Monday, December 23, 2024

Tabnine introduces Code Provenance and Attribution feature that flags restrictively licensed code generated by AI assistants

Software DevelopmentTabnine introduces Code Provenance and Attribution feature that flags restrictively licensed code generated by AI assistants


Screenshot of Tabnine's Code Provenance and Attribution feature.

The AI coding assistant provider Tabnine today announced a new feature, Code Provenance and Attribution, to protect companies from unintentionally adding restrictively licensed code into their codebase when using generative AI to write code. 

The new feature checks AI-generated code against public GitHub repositories to find matches, and flags the license type of the original code from GitHub. 

According to Tabnine, this new feature will help software development teams understand if the code generated by AI models meets their standards and requirements. 

“State-of-the-art LLMs like Claude 3.5 Sonnet and GPT-4o have greatly improved the performance of generative AI applications, including AI code assistants. However, these LLMs are trained on vast amounts of data collected from all corners of the internet, including code that may have restrictions on how it can be used, introducing the risk of IP infringement.

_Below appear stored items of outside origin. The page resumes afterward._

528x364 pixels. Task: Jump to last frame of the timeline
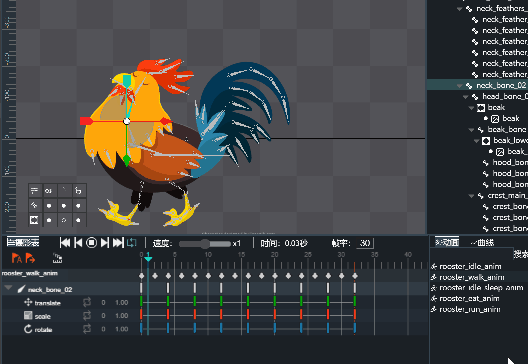click(x=118, y=242)
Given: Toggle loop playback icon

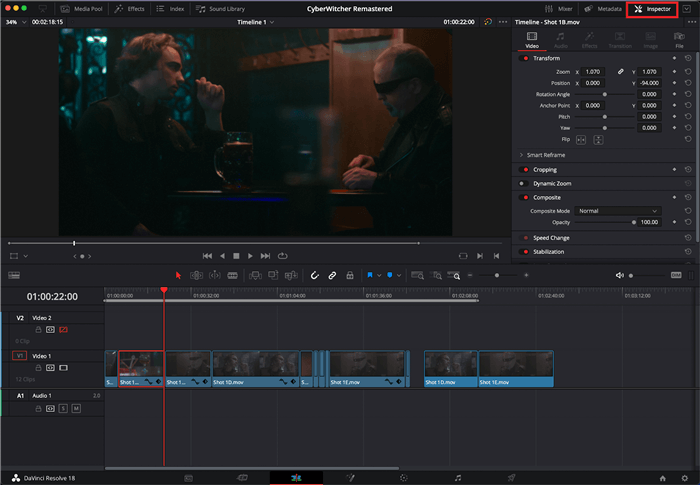Looking at the screenshot, I should coord(282,255).
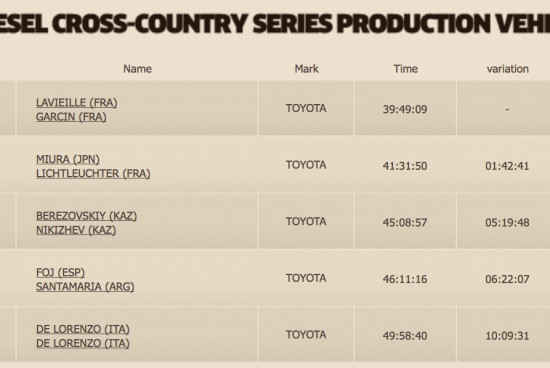Viewport: 550px width, 368px height.
Task: Click the Mark column header
Action: (307, 69)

Since the copyright law for the use of AI-generated content is still unsettled, engineering teams at enterprises want to strike a balance: leveraging the performance gains that come from these powerful models while minimizing the likelihood of copyleft-licensed code getting in their codebase,” Tabnine wrote in a blog post

Tabnine had already offered a license-compliant model trained only on permissively licensed code, but this new feature will enable users to leverage a variety of other models too, such as Anthropic’s Claude, OpenAI’s GPT-4o, and Cohere’s Command R+.

The Code Provenance and Attribution capability also supports other development activities on top of code generation within Tabnine, including fixing code, generating test cases, and implementing Jira issues.

The company is also working on expanding this capability to enable users to specify repos to check against, such as a competitor’s code. It will also add a censorship capability that removes matching code before the developer sees it. 

Code Provenance and Attribution is currently available as a private preview for all Tabnine Enterprise customers. Tabnine will also host a webinar on January 9 at 11 AM ET / 8 AM PT to dive into the capability further.